Z lektury decyzji GDOŚ wyciągnąć można wniosek, że instytucja ta powinna przeanalizować również środowiskowe dokumentacje pozostałych koncesji wydanych Bogdance, w których lubelscy urzędnicy również mogli uwierzyć deklaracjom inwestora „na słowo”, tak jak to wytknął organ odwoławczy w przypadku uchylonej właśnie decyzji. Dotyczy to zwłaszcza planowanego na najbliższe lata wydobycia ze złoża Ostrów, które w istotny sposób przekształci duży obszar parku Krajobrazowego Pojezierze Łęczyńskie.
Wydobycie węgla najtańszą metodą „na zawał” powoduje powstawanie rozległych zapadlisk, gdzie grunt obniża się nawet o 5-6 metrów, zmieniając stosunki wodne, bieg strumieni, osuszając jedne tereny i zalewając wodą inne. Polesie to jeden z najcenniejszych przyrodniczo regionów Europy, a najcenniejsze na Polesiu są podmokłe ekosystemy, wrażliwe na każde wahania poziomu wód. W tak delikatnym terenie daleko idące ingerencje w środowisko, związane z wydobyciem węgla powinny być w dzisiejszych czasach podejmowane ze szczególną ostrożnością. Analiza Generalnej Dyrekcji wskazuje, że lubelskim urzędnikom tej ostrożności zabrakło.

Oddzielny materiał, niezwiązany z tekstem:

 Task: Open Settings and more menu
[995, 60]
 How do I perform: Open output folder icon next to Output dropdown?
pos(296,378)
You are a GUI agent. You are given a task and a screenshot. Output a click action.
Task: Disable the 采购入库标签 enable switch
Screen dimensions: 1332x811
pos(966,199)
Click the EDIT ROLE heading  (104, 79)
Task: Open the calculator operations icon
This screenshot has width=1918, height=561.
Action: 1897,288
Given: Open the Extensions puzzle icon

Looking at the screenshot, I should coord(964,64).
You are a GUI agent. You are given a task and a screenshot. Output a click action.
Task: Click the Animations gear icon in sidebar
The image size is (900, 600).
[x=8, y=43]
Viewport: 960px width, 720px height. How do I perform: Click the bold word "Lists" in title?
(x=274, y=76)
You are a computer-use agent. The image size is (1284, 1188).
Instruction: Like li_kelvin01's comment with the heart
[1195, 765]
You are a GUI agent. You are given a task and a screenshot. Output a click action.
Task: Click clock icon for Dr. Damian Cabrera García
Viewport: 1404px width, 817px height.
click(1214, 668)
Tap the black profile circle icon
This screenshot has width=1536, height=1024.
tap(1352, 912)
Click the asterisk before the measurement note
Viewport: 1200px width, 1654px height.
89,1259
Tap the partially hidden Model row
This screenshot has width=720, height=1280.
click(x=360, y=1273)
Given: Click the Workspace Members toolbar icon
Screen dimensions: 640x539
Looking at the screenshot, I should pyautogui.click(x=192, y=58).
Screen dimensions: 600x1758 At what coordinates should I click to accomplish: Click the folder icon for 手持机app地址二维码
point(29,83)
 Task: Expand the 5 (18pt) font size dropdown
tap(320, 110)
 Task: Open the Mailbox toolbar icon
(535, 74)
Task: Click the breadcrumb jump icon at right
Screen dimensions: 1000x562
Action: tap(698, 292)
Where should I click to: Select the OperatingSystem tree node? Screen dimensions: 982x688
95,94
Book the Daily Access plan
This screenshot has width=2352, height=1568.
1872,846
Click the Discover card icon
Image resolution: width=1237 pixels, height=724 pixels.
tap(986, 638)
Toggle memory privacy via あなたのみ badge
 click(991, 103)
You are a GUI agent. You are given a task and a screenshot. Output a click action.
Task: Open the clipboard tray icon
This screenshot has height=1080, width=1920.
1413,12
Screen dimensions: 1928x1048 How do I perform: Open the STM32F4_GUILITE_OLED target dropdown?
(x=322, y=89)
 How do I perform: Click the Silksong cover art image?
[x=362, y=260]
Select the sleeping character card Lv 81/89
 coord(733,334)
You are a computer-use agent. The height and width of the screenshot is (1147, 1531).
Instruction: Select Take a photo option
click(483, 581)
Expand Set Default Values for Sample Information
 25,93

Teraz urzędnicy GDOŚ z Lublina muszą jeszcze raz zająć się sprawą i wydać ponowną decyzję. Tym razem profesjonalną. Ale sprawy mogą się też potoczyć inaczej. – Od decyzji GDOŚ służy sprzeciw do WSA w Warszawie. Co do zasady sprzeciw może wnieść każda strona postępowania, w tym w przedmiotowej sprawie spółka Lubelski Węgiel „Bogdanka” S.A., a także podmioty uczestniczące w postępowaniu na prawach strony – dodaje rzecznik i zaznacza: – RDOŚ w Lublinie nie jest uprawniony do wniesienia sprzeciwu od decyzji GDOŚ.